EXCERPT >>
Monday, January 11, 2010



Meteorite scientists document a new find in the Antarctic. The Antarctic Search for Meteorites Program (ANSMET) is funded by the Office of Polar Programs of the National Science Foundation (NSF). Credit: ANSMET/NSF

Three Martian meteorites triple evidence for Mars life
The team that found evidence of Martian life in a meteorite that landed in Antarctica believes that during 2010, by using advanced instrumentation on now three Martian meteorites, it will be able to definitively prove whether such features are truly fossils of alien life on the Red Planet.

This new information goes well beyond the updated findings released by NASA in November 2009 about signatures for magnetic type bacteria.

"We do not yet believe that we have rigorously proven there is [or was ] life on Mars." says David S. McKay, chief of astrobiology at the NASA Johnson Space Center.

"But we do believe that we are very, very close to proving there is or has been life there," McKay tells Spaceflight Now.

(Stored data entries)
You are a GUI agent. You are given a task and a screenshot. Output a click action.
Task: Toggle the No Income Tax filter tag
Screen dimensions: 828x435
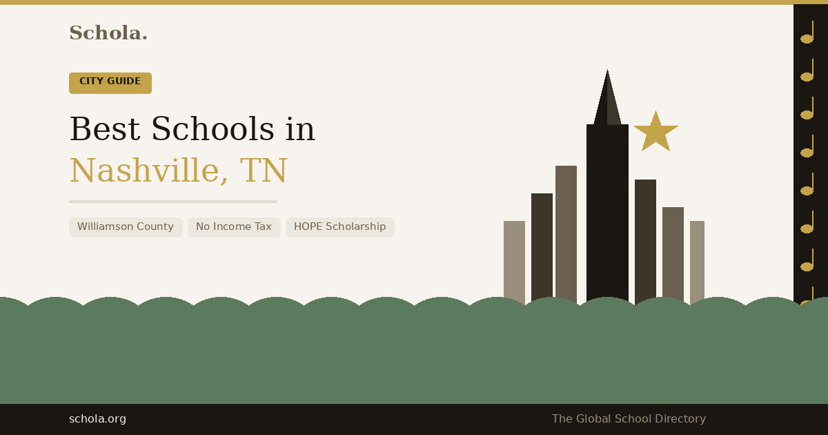coord(234,226)
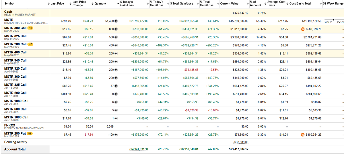Viewport: 344px width, 154px height.
Task: Sort by Cost Basis Total header
Action: click(300, 3)
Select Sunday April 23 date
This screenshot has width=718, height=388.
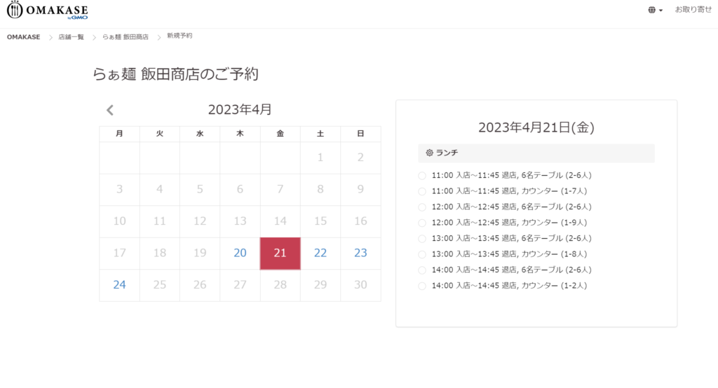tap(360, 253)
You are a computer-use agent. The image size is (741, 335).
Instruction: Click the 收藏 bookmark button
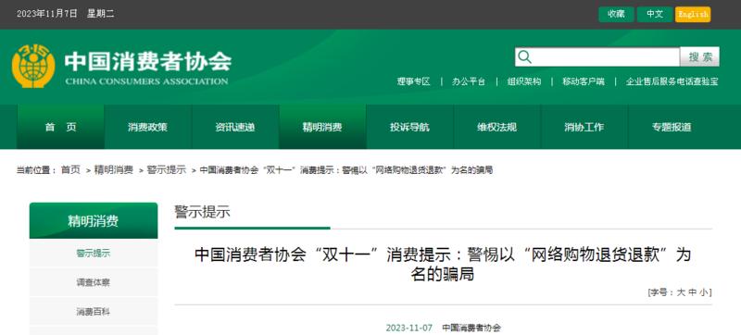(616, 14)
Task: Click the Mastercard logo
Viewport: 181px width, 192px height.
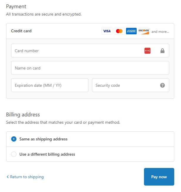Action: click(x=119, y=31)
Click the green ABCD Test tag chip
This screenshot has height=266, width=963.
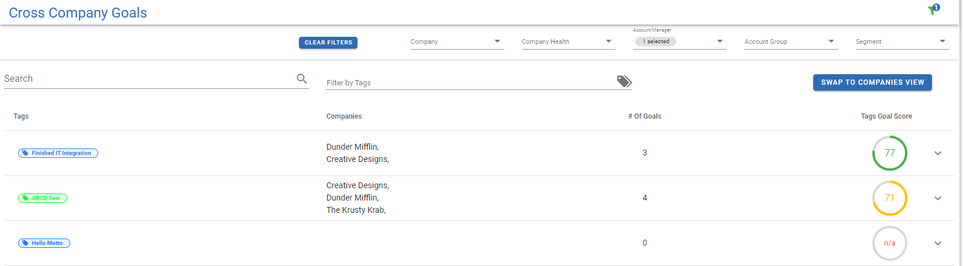(43, 198)
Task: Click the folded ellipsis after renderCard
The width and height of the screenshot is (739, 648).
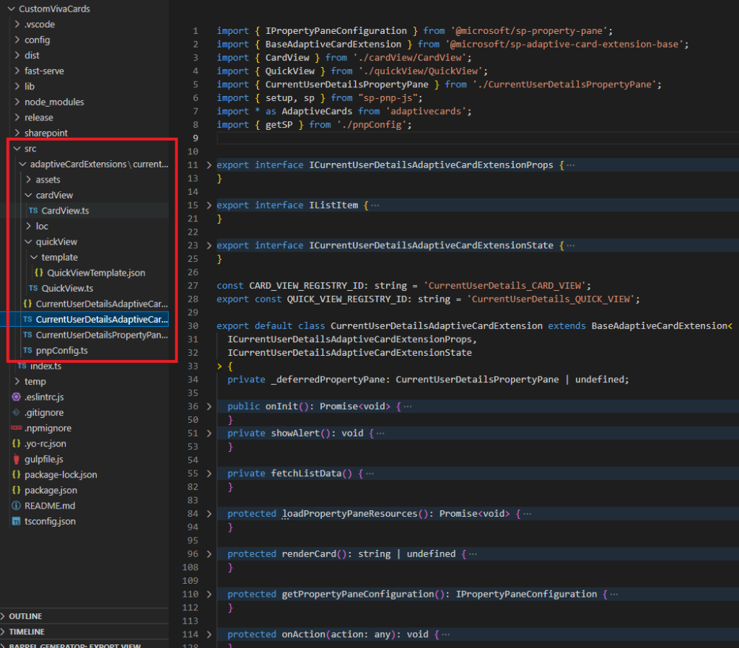Action: (x=473, y=554)
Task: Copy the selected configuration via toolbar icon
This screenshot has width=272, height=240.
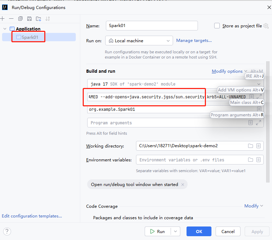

WORK TO COMPLETE >>
a. Using the article on Martian meteorites, decide whether each statement agrees with it: (i) ANSMET is funded by the Office of Polar Programs of the National Science Foundation. (ii) McKay says the team has rigorously proven that there is or was life on Mars. (iii) NASA released updated findings about magnetic type bacteria in November 2009. For each, answer yes or no and quote the deciding words.
b. Carry on the article on Martian meteorites from the point where it stops.

ANSWERS TO THE EXERCISE >>
a.
(i) Yes: "The Antarctic Search for Meteorites Program (ANSMET) is funded by the Office of Polar Programs of the National Science Foundation (NSF)."
(ii) No: "We do not yet believe that we have rigorously proven"
(iii) Yes: "the updated findings released by NASA in November 2009 about signatures for magnetic type bacteria"

b.
"The possibility of life on Mars has become a scientific issue of profound importance and great public interest," Michael Meyer, the NASA Headquarters senior scientist for Mars exploration, told an audience of several hundred scientists at the recent American Geophysical Union meeting in San Francisco.

And in a 2009 editorial, The Economist, a highly regarded British publication, also noted the explosion of both public and scientific interest in Mars saying "the possibility of life on Mars is too thrilling for mankind to ignore."

In the mid-1990s, when the JSC team found what it interprets as Martian fossils inside a meteorite that landed near Allen Hills in Antarctica, it was the only example at the time of suspected fossils in a meteorite from Mars.

The team, however, believes it has since tripled its fossil-like data by finding more "biomorphs" (suspected Martian fossils) inside two additional Martian meteorites, as well as more evidence at other spots in the Allen Hills meteorite itself.

Remarkably, some of the most striking new evidence for life on Mars is being found inside in a meteorite that has been sitting in the British Museum of Natural History in London for nearly 100 years, says McKay.

Had British researchers examined their "Nakhla" meteorite with readily available electron microscopes and other tools like those used by the U.S. team, the new evidence for life on Mars could have been a British discovery, rather than an American one.